SCEC Award Number 16108 View PDF
Proposal Category Individual Proposal (Integration and Theory)
Proposal Title The effect of roughness on the rupture of small faults and the up-scaling of lab friction laws
Investigator(s)
Name Organization
Bradford Hager Massachusetts Institute of Technology
Other Participants Yuval Tal
SCEC Priorities 3c, 3d, 3f SCEC Groups FARM, Seismology
Report Due Date 03/15/2017 Date Report Submitted 11/14/2019
Project Abstract
Faults are rough at all scales. This deviation from planarity results in geometric asperities and a locally heterogeneous stress field, which affect the nucleation and propagation of shear rupture. We studied this effect numerically at the scale of small earthquakes. The numerical approach developed includes three main features. First, to enable slip that is large relative to the size of the elements near the fault, we implement slip-weakening and rate and state friction laws into the Mortar Finite Element Method. Second, the mesh near the fault is refined using hanging nodes to enable accurate representation of the fault geometry. Finally, to model the whole seismic cycle, , the method uses variable time stepping with quasi-static and fully dynamic implicit schemes. We then study the response of rough faults governed by rate and state friction to slow tectonic loading. With increasing roughness, there is a transition from seismic to aseismic slip behavior, with the stress released by more slip events with lower slip rate, seismic moment, and average static stress drop. We analyze nucleation and show that the roughness introduces barriers that complicate the nucleation process and result in asymmetric rupture, non-monotonic increases in the slip rates, and multiple slip pulses. The nucleation length generally increases with increasing roughness amplitude. However, there are large differences between first slip events in the sequences, where the initial conditions are homogenous, and later events, where the initial stress field and friction conditions are determined by the rupture growth and arrest in previous slip events.

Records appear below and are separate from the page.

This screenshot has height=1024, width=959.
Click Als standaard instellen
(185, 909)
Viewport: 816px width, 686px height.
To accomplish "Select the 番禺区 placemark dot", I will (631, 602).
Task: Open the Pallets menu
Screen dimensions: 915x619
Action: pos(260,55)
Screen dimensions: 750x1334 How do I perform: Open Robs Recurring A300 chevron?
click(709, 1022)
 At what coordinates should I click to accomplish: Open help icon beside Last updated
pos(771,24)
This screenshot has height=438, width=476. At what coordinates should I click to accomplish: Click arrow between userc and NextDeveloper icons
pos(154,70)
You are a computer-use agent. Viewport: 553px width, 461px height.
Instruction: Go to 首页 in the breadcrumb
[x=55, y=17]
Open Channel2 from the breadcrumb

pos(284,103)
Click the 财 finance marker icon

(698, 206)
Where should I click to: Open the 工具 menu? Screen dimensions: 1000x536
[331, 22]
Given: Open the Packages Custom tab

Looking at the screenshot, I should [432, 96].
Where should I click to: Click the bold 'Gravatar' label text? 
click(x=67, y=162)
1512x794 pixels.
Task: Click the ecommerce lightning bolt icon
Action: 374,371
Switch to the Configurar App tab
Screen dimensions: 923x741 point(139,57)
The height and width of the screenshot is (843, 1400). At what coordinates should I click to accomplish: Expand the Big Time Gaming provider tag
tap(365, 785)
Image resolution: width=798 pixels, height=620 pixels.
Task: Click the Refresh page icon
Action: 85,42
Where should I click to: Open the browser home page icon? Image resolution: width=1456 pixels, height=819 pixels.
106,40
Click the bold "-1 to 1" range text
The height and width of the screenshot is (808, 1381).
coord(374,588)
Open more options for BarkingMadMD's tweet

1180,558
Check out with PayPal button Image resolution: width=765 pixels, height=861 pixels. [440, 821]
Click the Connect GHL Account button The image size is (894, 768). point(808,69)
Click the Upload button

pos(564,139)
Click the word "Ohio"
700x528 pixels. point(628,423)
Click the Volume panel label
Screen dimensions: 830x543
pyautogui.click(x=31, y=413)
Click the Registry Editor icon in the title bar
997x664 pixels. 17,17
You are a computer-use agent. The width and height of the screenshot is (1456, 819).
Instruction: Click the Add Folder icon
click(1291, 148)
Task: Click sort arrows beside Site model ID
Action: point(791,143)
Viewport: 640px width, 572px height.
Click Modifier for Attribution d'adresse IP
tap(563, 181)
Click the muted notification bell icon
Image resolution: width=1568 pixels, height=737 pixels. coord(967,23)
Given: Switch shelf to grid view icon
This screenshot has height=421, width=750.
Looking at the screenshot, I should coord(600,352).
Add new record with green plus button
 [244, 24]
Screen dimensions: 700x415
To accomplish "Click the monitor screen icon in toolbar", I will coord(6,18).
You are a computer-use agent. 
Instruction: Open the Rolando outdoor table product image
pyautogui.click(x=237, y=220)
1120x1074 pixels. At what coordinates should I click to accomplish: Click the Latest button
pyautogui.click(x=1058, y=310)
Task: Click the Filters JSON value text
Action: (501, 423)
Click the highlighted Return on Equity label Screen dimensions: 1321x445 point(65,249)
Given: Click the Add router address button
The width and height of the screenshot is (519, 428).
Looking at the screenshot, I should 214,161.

Intellectual Merit Many of SCEC’s core science questions involve the extent to which slip on faults is seismic or aseismic. The prevalent treatment of fault friction is rate-state friction, which is governed by the parameters a, b, and Dc. For a smooth fault, whether a fault slips in a stable (aseismic) or unstable (seismic) manner depends primarily on the sign of (a - b), but also on Dc. Real faults are rough, not smooth, which raises the issue of how to extrapolate laboratory experiments on planar surfaces to faults in the field. This study addresses how, for a given a, b, and Dc, fault roughness effects slip, including nucleation, magnitude, and timing of events.
Broader Impacts This proposal provided partial support for then senior MIT graduate student Yuval Tal. Tal’s 2017 thesis, “The role of roughness in earthquake source physics,” addressed the problem of modeling the effect of roughness on the nucleation and propagation of shear rupture using a rate-state formulation of earthquake source dynamics. This work was presented at the 2016 SCEC Annual Meeting and led to 3 peer-reviewed publications. As a postdoc at Caltech, Tal continues to be actively involved in SCEC, with work presented at both the 2018 and 2019 Annual Meetings plus an additional peer-reviewed publication. He will start a faculty position in Ben-Gurion university (Israel) in the summer, strengthening SCEC’s ties internationally.
Exemplary Figure Report Figure 2, from Tal, Y., & Hager, B. H. (2018). The slip behavior and source parameters for spontaneous slip events on rough faults subjected to slow tectonic loading. Journal of Geophysical Research: Solid Earth, 123. https://doi.org/10.1002/2017JB014737.

This figure shows the evolution of maximum slip rates (a, c, and e) and average shear traction (b, d, and f) obtained for three different representations off fault geometries for 5 values of the roughness multiplier. All calculations assume the same rate-state-friction law. Increasing roughness leads to less regularity in the earthquake "cycle," as well as an increasing fraction of the slip occurring seismically.